▼▼▼
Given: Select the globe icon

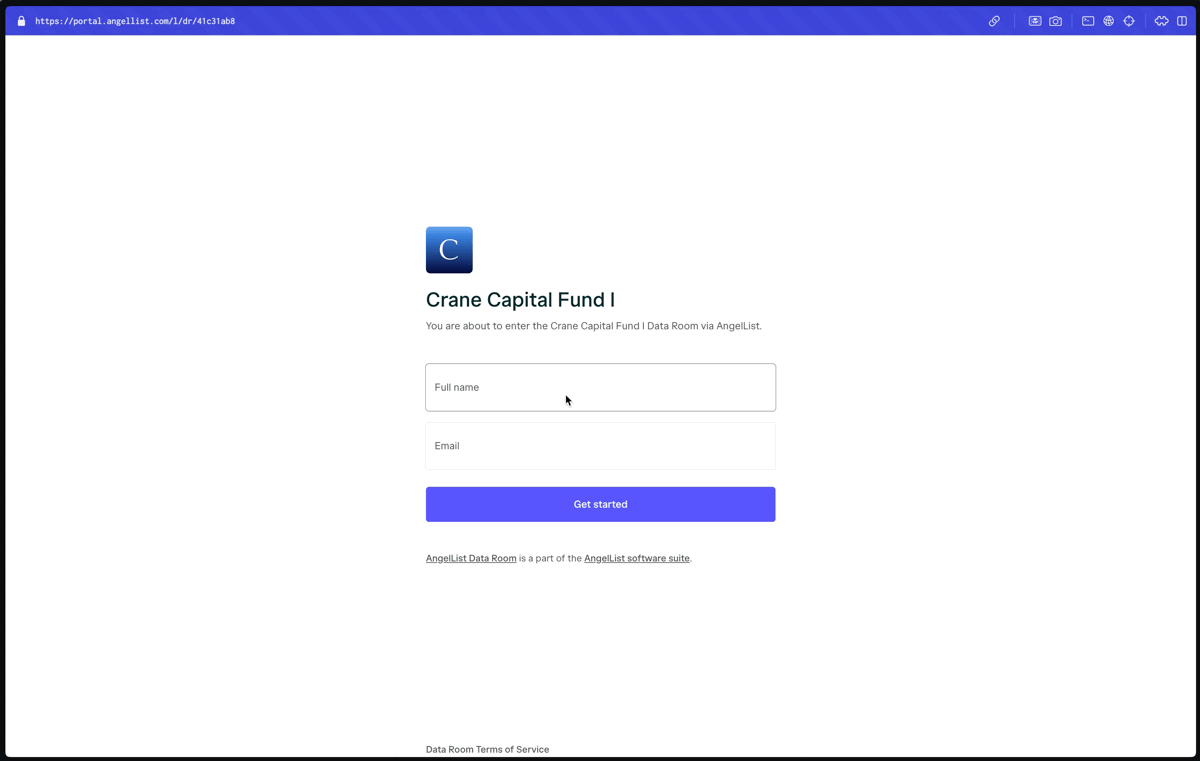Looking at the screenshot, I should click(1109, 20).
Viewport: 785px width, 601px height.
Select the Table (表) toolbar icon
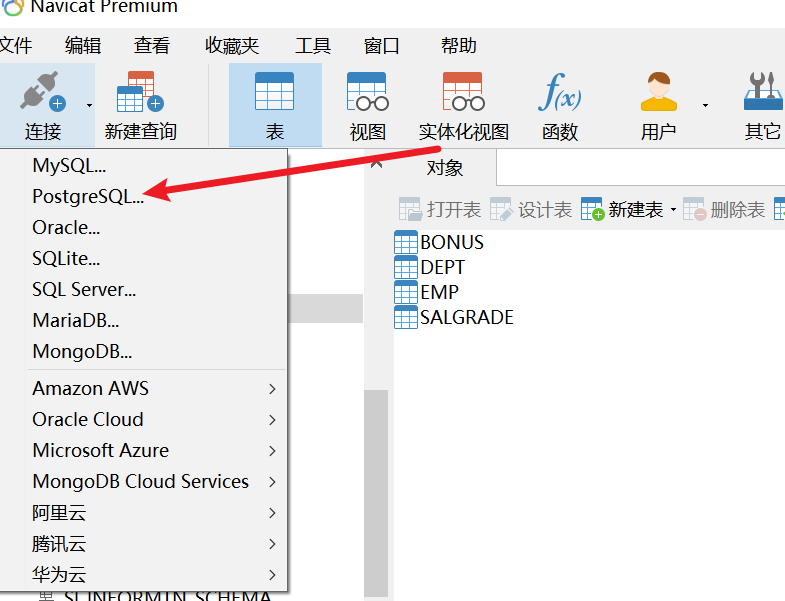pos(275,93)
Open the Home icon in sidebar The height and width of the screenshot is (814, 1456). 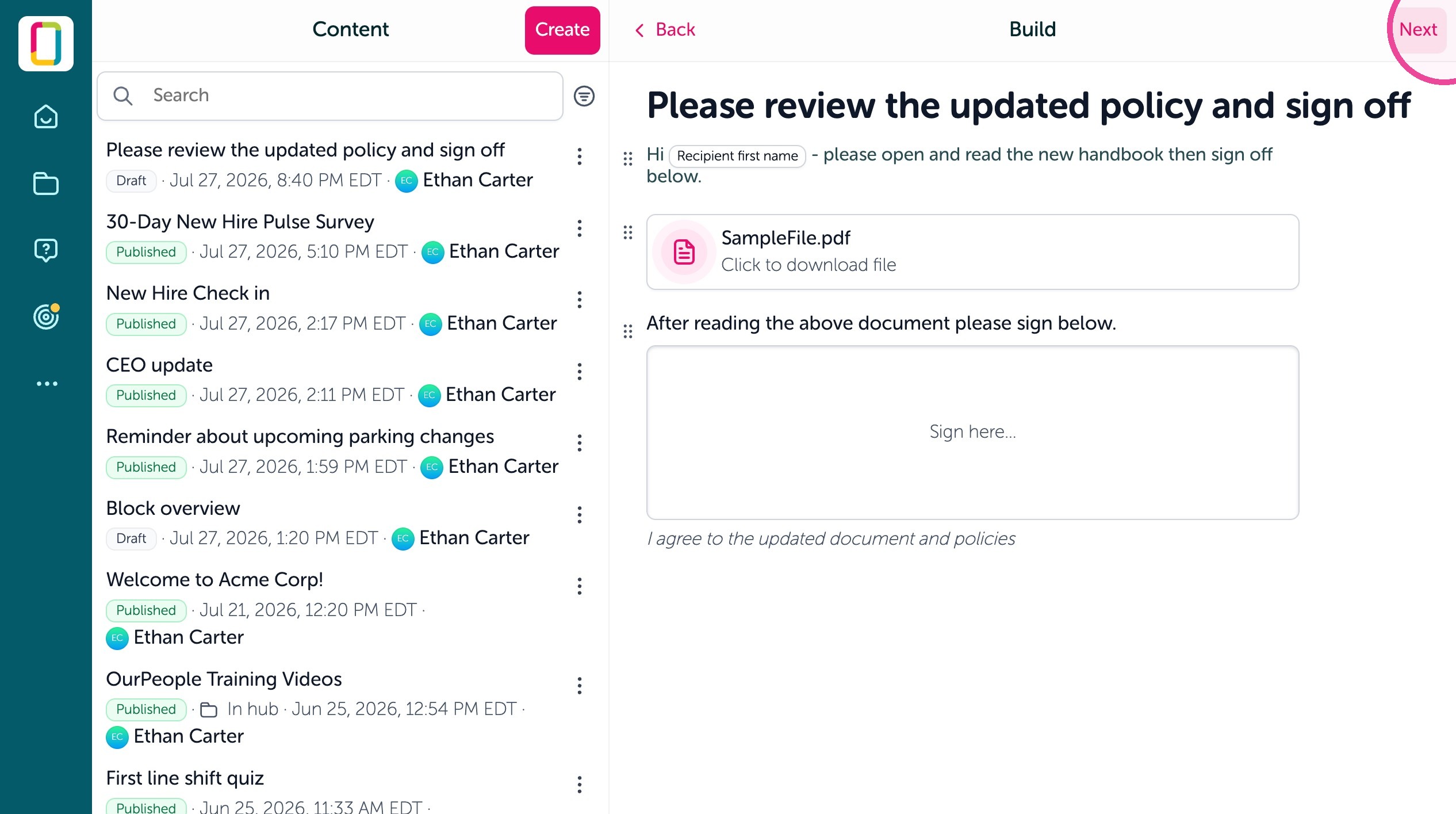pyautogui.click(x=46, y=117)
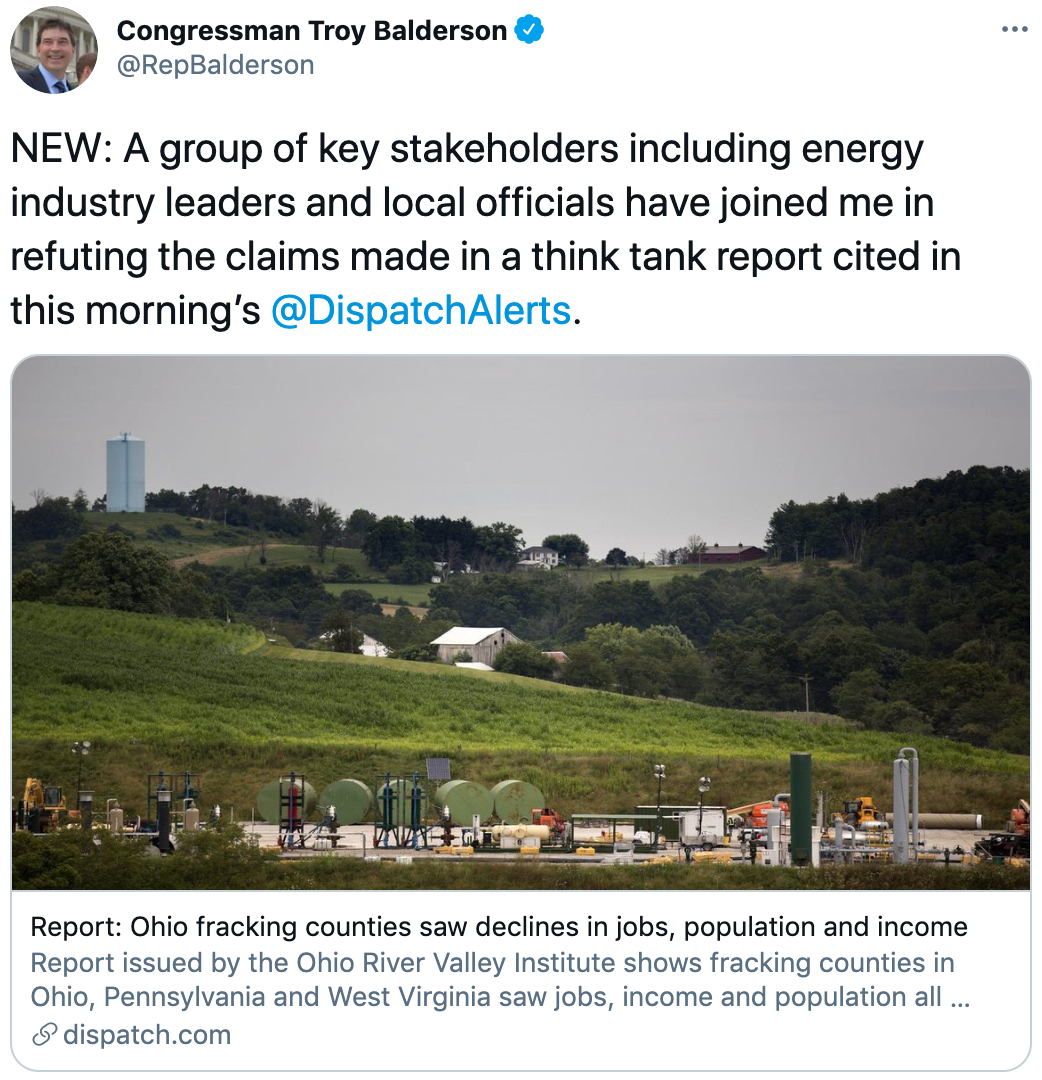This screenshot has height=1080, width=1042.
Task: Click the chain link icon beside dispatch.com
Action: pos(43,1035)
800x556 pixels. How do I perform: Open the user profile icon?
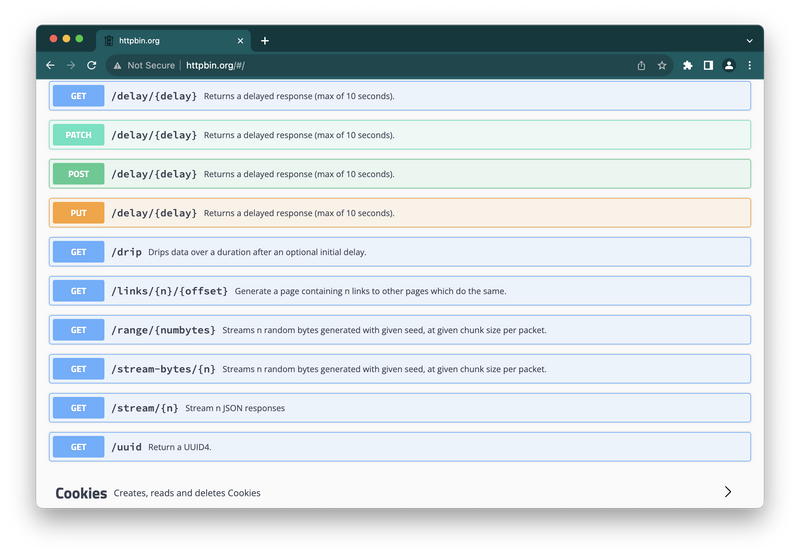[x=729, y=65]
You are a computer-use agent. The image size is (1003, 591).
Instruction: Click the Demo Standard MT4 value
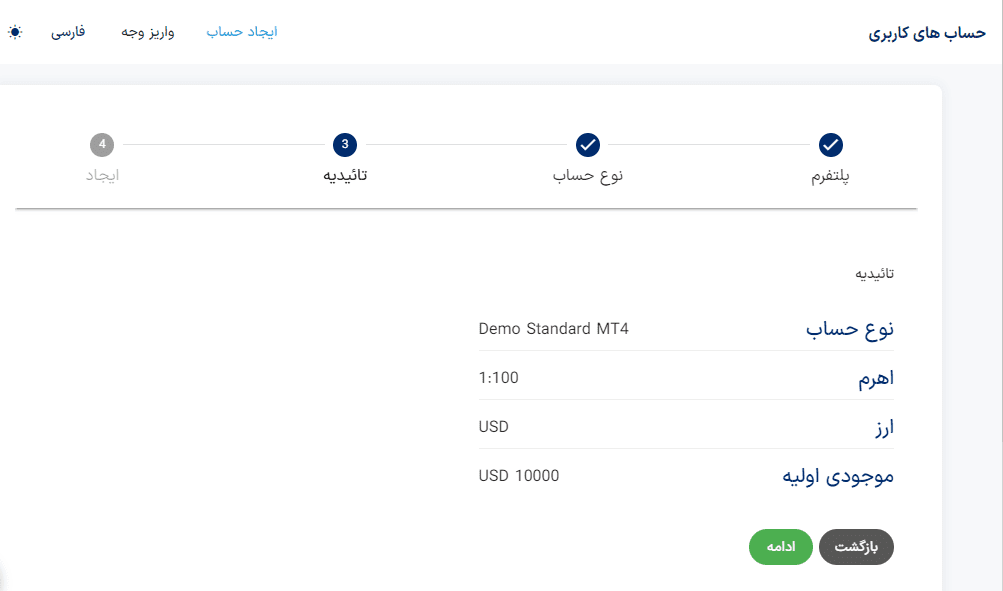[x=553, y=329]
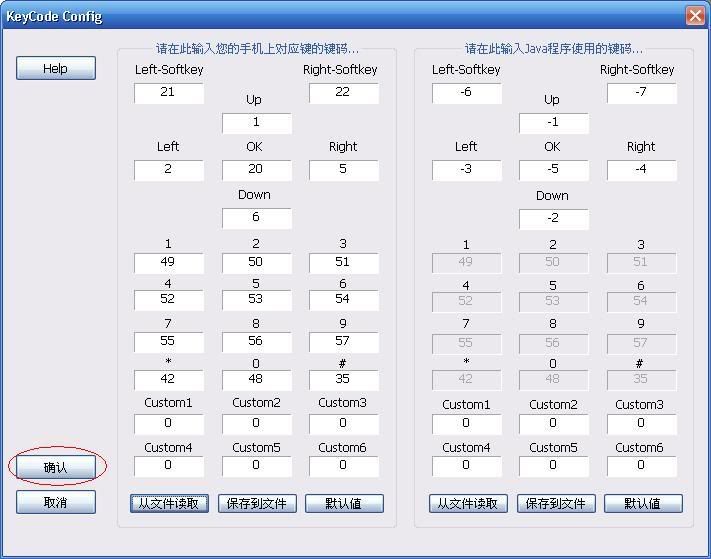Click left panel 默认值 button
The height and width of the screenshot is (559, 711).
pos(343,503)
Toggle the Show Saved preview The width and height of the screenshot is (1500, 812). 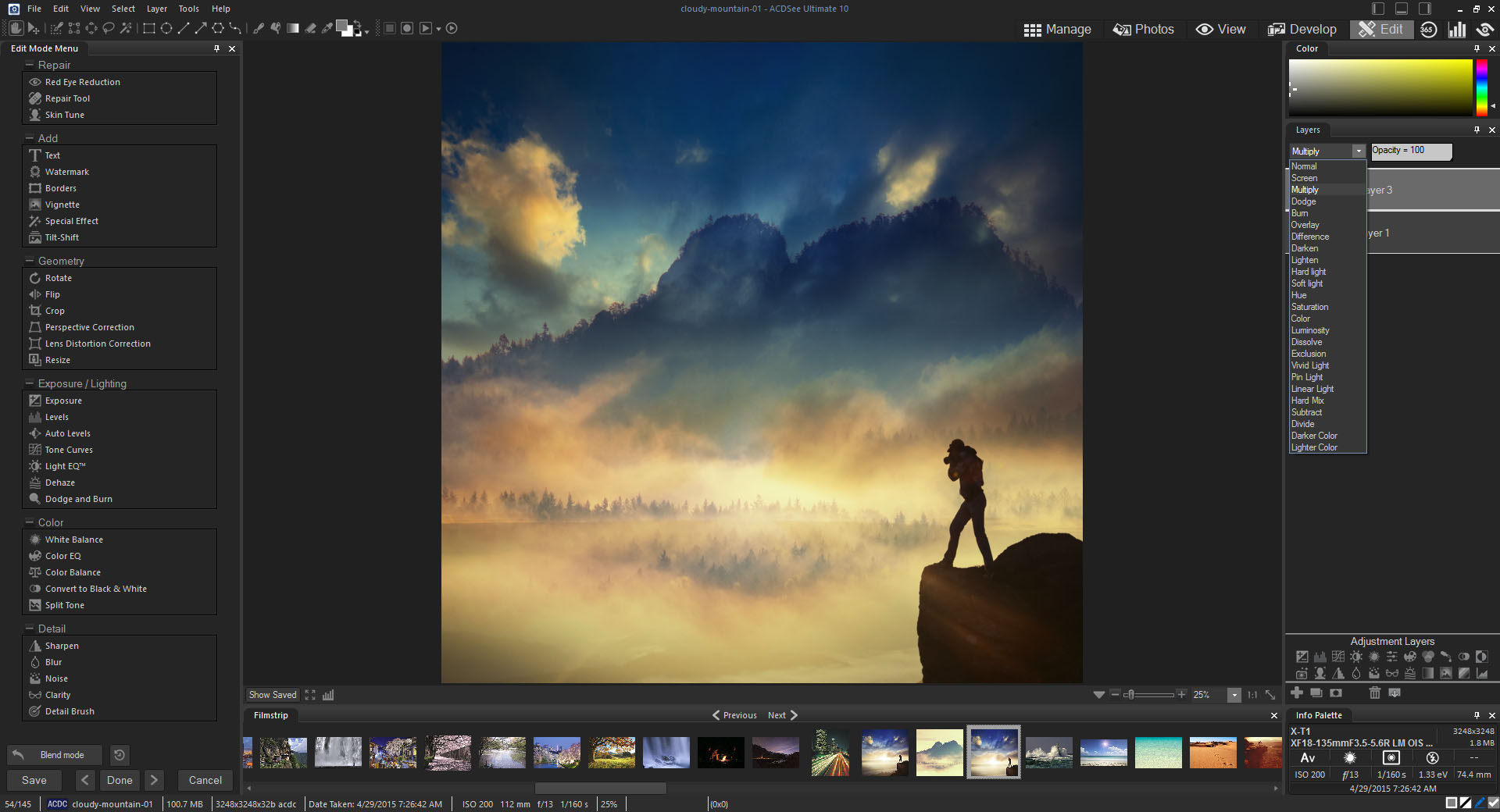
▲▲▲
### Work to be completed
The lines to copy begin with the one containing "Instruction: Click the" and end with the last line of the entries above; copy them exactly, minus the pictures.

### Problem solution
Instruction: Click the Demo Standard MT4 value
[x=553, y=329]
Click left panel 默认值 button
The height and width of the screenshot is (559, 711).
pos(343,503)
Toggle the Show Saved preview The width and height of the screenshot is (1500, 812). 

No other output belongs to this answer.